Calculation of spatial gradients: Both in the Green-Gauß and the Weighted-Least-Squares calculation, in order to compute the gradient of a quantity x at a point i only the values of x at i, and neighbors of i in the same zone, are taken into account. This means that the gradient at points with radius==4 is based on less information, and hence is more inaccurate, in the multizone setup.
General structure of the drivers: Maybe there are relevant differences between CSinglezoneDriver and CMultizoneDriver, I don't know.

Answer 1 · 2021-10-26T10:15:27.000Z

I will raise the question in the SU2 developer meeting tomorrow.

Answer 2 · 2021-10-26T11:39:01.000Z

As we mentioned in the dev meeting where you exposed the problem, the implementation is not good for strongly coupled flows, and I would guess that it is worse for diffusion than convection (because diffusion is elliptic).
I suspect the main problem is that the linear system does not contain information from the other side of the interface, meaning the solution of the two domains is effectively decoupled.
You could try running the case at much lower CFL (below 1) even with an explicit method.
It is also possible that the current treatment could be improved, since it is an example of multiplicative Schwartz decomposition, maybe there is an "optimal" way of implementing that from a physics point of view. Just speculating here, but maybe it would help treating the interface as an outlet if flow is going out, and as an inlet if flow is coming in.
On the numerics side, you can also try hacking the MZ driver to use something more stable than block-Gauss-Seidel (e.g. some quasi-Newton thing for the interface).

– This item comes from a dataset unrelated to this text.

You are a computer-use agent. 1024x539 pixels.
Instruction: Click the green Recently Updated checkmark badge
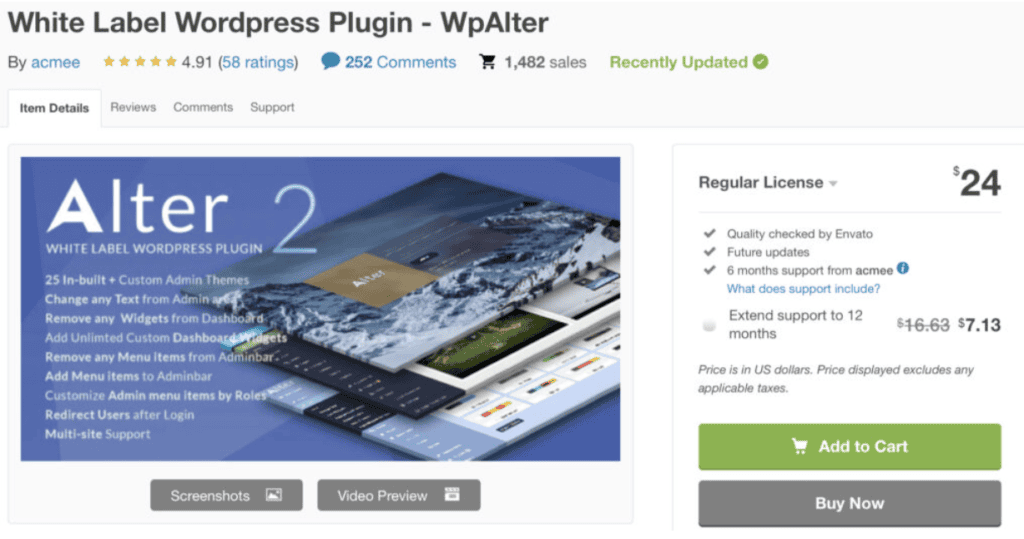tap(760, 62)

But those are all band-aids IMO, if you want a robust fluid-fluid interface you need the coupling to be present in the linear system. The simplest way to do that is to have an internal boundary and treat the problem as single zone.

Answer 3 · 2021-10-27T15:27:50.000Z

Thanks Pedro for hinting me at this coupling issue again, now I think I understand it!

For the record, here is what I talked about in today's developer meeting:
When I make the following changes in the issue_simplified/multizone/multizone-i.cfg :

88c88
< CFL_NUMBER= 0.1
---
> CFL_NUMBER= 1000.0
162c162
< TIME_DISCRE_FLOW= EULER_EXPLICIT
---
> TIME_DISCRE_FLOW= EULER_IMPLICIT
177c177
< TIME_DISCRE_TURB= EULER_EXPLICIT
---
> TIME_DISCRE_TURB= EULER_IMPLICIT

then the simplified multizone setup converges, albeit to a different solution:

than what the simplified singlezone setup (from above) converged to:

The same observation can be made analogously for issue_complicated:
The multizone setup with explicit Euler and CFL=0.1 (nearly) converges (actually the residual stalls at avg[bgs][0] approximately -13) to the following limit:

while the singlezone solution (with implicit Euler and CFL 1000) is (EDIT: was momentum plot, replaced by density plot)

Answer 4 · 2021-10-27T15:35:23.000Z

Your last figure is for momentum magnitude, I assume that your results with explicit/implicit Euler for single zone are the same?

Answer 5 · 2021-11-09T08:31:03.000Z

I assume that your results with explicit/implicit Euler for single zone are the same?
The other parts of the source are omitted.